This weekend Mandy and Drake and I are up in the mountains with the singles’ group from Oak Mountain. We’ve been leading worship, and I taught a little bit last night. Great group of folks.
Yesterday, Mandy and Drake and I loaded up in the truck and drove to this place in the middle of nowhere with a weird banjo player, and rented some tubes to go tubing down this river. Easy trip. Very relaxing. Much fun. Mandy and I stayed close through the 2 mile journey down the river, most of the time having our tubes locked via my feet. Drake wanted no part of that. He wanted to be on his own – which was fine. The current wasn’t strong, and he had a life-vest, but the water was – one degree above freezing. So cold in fact that on the way home I thought my truck was wet – no no no. My back and butt were cold . . .
Anyway – We floated down the river and stayed in the current – but Drake, wanting to be “on his own” drifted over towards the bank at one point – and some guy had just cut his grass, and there were weeds and grass clippings and flower petals all in this fairly still water that Drake had now found himself in.
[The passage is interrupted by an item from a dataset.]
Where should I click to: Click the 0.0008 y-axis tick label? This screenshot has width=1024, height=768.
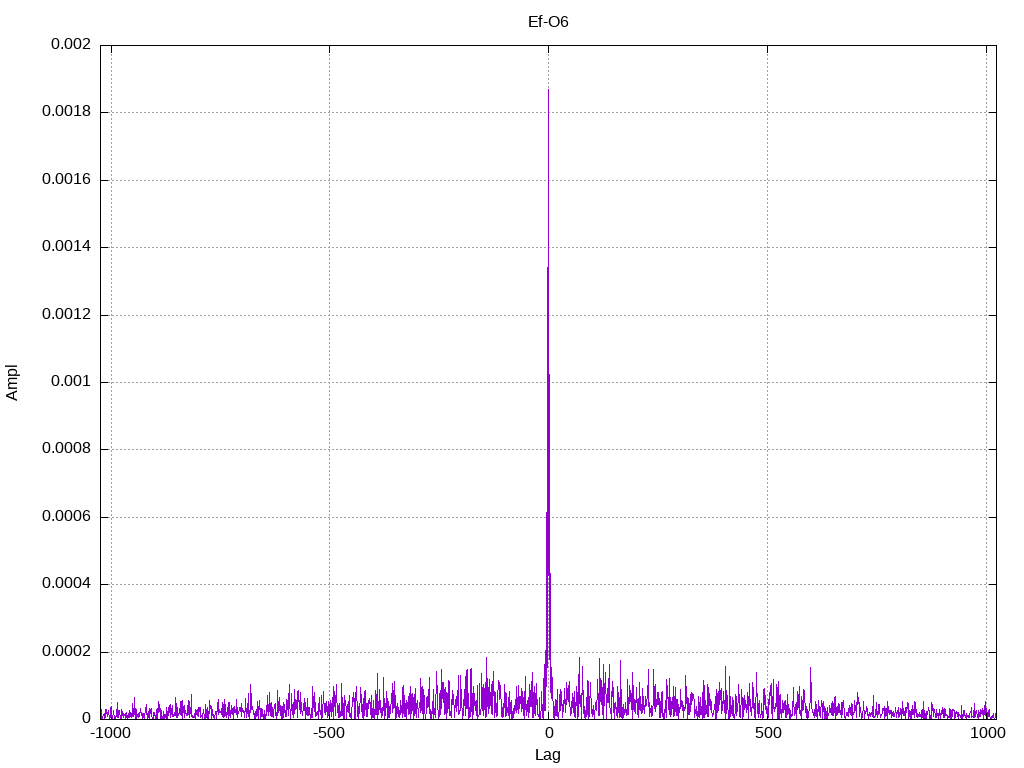tap(66, 449)
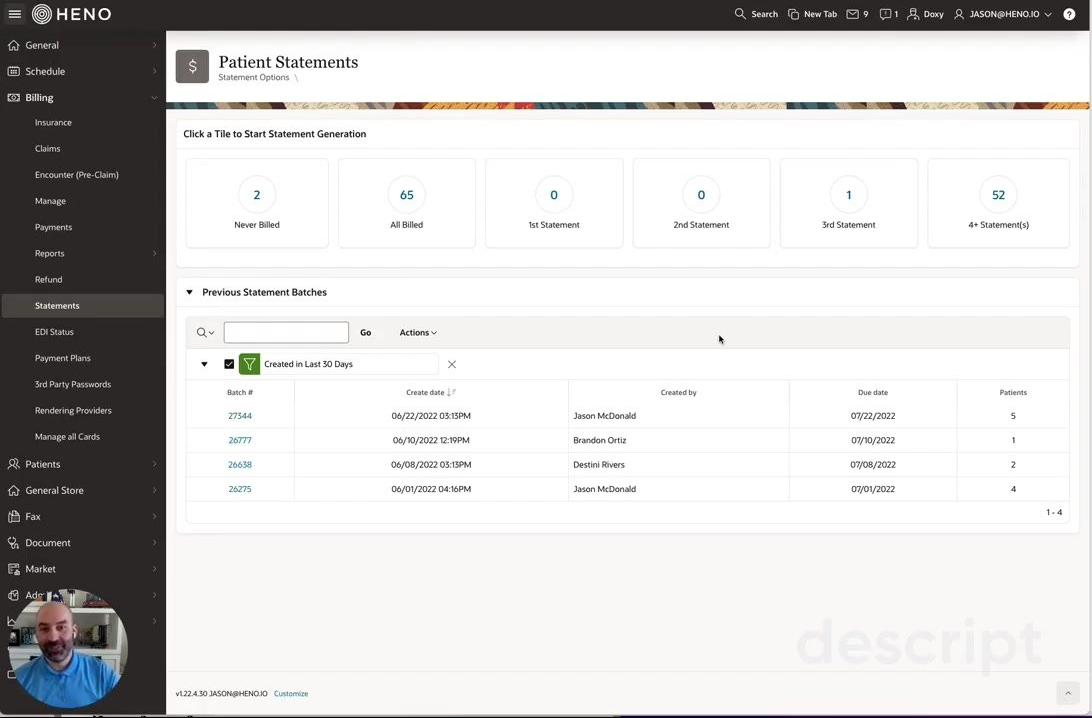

So I paddled over – and stuck out my foot, and said “grab my foot.” He grabs it, then pushes me away – thinking he would push himself back into the current – only to find that he pushed himself farther into the stagnant mess. I gave him the “now watcha gonna do?” as he had pushed me back into the current. So he then proceeds to hop out of his tube (water is only 2 feet deep), and immediately SCREAMS because the water is so cold, and now he’s waist deep in grass clippings – gross. “DADDY, DADDY, DADDY!”
So I paddle back over and pick the boy up and dump him back into his tube. We had a good lesson when we got out – he was cold and wet – but had grabbed the foot to begin with – he’d be dry, and warm. My thought? How many times does the Father swim back over after we’ve declared we want to be on our own – only to pick us out of the grass clippings, or weeds, or absolute muck and filth, and put us back into our tube . . .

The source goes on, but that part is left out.